In a recent retrospective analysis of ovarian clear cell carcinoma [23], the authors investigated whether specific mutations, including those in PP2A, were associated with survival outcomes following ICB therapy. In the 28‐patient cohort, approximately 25% had an inactivating mutation in PP2A, which was associated with statistically better survival outcomes in the context of ICB therapy [23]. A similar conclusion was reached by retrospective analysis of a large cohort of cancer patients treated with ICB therapy [24]. Although the mechanism behind this therapeutic benefit is unknown, low PP2A activity may have influenced the generation of tumor‐reactive T cells for the checkpoint inhibitor to exert its function by increasing tumor neoantigen expression. While the causal relationship between loss‐of‐function PP2A mutations and better survival in the context of ICB therapy is likely complex and multifactorial, we pose here that PP2A activity is one factor that may be leveraged to enhance the effectiveness of ICB therapy.
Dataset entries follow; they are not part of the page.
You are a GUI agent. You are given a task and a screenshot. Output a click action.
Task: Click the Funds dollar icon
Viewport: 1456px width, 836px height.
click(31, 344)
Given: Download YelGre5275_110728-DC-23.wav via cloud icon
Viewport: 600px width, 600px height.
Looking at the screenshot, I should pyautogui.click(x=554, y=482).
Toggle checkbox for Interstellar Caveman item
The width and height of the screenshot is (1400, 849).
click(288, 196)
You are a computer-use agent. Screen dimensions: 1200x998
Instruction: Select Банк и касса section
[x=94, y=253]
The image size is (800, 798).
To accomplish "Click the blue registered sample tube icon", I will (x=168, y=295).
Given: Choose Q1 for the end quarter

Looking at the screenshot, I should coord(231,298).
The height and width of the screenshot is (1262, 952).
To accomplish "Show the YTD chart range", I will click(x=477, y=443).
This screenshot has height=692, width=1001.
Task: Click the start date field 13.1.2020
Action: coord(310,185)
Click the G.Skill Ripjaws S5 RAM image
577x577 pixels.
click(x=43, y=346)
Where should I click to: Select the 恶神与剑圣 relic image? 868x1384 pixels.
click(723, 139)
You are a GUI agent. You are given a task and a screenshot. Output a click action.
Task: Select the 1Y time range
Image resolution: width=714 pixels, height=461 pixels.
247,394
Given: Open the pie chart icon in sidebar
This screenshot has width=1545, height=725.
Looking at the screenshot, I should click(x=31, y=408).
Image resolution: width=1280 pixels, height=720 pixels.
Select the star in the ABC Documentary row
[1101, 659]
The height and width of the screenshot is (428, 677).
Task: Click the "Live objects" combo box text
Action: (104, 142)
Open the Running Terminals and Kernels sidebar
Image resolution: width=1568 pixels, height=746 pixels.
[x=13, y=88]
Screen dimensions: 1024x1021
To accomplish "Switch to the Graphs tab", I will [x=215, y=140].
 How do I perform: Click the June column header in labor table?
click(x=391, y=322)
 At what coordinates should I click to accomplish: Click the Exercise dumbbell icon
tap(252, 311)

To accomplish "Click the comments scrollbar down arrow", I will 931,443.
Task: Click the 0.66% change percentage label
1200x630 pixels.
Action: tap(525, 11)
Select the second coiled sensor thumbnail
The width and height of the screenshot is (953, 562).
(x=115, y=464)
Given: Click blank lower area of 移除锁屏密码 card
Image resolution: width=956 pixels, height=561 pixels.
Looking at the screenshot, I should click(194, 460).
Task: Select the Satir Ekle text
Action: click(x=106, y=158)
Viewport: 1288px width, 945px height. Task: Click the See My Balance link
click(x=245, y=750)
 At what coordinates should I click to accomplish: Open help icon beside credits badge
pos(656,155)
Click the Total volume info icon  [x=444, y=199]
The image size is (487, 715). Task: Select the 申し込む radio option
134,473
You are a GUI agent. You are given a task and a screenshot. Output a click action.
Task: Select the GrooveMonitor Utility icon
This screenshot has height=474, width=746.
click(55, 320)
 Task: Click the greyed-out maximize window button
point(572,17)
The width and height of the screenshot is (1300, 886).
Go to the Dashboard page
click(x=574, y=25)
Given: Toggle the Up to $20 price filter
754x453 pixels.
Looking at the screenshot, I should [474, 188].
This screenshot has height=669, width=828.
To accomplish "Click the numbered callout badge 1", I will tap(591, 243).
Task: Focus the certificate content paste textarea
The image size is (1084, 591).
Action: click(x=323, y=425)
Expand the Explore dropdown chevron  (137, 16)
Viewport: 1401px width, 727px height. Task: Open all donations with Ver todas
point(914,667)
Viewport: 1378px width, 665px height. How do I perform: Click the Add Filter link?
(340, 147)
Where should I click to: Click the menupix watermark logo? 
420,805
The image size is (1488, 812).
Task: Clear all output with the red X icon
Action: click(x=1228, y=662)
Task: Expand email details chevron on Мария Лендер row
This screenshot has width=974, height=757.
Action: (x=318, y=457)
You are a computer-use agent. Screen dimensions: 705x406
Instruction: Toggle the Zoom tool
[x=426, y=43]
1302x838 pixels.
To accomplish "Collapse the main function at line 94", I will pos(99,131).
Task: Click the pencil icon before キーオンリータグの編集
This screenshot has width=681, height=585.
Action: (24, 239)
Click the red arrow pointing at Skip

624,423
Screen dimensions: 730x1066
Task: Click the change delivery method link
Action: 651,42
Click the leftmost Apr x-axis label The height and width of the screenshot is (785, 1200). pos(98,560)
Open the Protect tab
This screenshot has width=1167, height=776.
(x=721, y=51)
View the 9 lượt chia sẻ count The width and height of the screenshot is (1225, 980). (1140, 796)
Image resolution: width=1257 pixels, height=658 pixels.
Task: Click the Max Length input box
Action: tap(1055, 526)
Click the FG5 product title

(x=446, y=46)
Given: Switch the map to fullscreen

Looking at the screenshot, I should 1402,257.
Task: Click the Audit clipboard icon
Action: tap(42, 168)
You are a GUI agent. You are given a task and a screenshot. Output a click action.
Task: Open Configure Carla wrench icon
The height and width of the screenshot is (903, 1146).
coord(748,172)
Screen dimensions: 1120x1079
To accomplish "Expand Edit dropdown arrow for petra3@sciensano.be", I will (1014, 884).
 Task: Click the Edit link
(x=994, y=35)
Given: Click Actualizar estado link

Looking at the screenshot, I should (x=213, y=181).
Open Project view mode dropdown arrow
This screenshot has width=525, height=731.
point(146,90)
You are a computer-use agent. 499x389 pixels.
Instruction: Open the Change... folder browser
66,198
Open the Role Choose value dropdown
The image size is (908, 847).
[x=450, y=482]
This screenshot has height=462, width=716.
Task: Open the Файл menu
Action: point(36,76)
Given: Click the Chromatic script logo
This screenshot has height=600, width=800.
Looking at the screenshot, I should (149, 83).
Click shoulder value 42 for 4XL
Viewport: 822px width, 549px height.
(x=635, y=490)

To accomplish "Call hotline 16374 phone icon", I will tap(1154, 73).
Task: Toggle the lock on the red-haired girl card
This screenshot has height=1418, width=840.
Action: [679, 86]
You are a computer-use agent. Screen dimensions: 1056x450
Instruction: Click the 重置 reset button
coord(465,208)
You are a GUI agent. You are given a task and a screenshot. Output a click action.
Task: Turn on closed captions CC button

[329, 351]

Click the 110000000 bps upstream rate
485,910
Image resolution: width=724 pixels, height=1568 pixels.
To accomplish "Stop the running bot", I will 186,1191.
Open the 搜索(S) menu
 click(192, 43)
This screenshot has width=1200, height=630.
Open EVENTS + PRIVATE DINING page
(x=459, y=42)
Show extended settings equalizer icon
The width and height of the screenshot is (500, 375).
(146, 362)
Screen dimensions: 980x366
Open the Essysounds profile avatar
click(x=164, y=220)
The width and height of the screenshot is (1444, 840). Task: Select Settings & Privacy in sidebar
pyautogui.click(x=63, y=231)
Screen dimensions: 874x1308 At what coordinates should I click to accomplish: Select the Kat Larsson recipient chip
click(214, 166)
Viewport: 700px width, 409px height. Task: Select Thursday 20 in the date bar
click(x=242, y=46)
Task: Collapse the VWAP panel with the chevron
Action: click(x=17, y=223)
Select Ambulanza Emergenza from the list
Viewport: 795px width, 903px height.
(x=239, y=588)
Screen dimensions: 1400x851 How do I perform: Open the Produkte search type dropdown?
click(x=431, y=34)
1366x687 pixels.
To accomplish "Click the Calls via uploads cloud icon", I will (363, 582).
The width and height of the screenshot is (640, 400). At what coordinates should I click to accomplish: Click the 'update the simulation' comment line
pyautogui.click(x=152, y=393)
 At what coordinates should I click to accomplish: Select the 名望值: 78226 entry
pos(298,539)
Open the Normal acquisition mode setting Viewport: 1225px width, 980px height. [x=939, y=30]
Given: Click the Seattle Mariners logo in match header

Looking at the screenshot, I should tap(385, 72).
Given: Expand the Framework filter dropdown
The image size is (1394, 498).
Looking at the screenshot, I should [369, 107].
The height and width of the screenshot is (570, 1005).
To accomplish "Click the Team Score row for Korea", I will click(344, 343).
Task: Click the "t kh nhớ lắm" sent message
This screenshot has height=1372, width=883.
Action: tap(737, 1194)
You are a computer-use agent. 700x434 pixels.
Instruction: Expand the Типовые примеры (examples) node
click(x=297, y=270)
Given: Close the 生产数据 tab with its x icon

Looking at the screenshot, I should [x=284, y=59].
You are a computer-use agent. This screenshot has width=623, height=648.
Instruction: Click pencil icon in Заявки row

Moreover, it is possible that inhibiting PP2A pharmacologically may mimic an inactivating mutation, increase the pool of tumor‐reactive T cells as well as the capacity for T cell activation, and potentially increase the efficacy of checkpoint therapy for the treatment of cancer. Indeed, in preclinical models, inhibition of PP2A has shown significant synergy with PD1 therapy [19, 21, 25].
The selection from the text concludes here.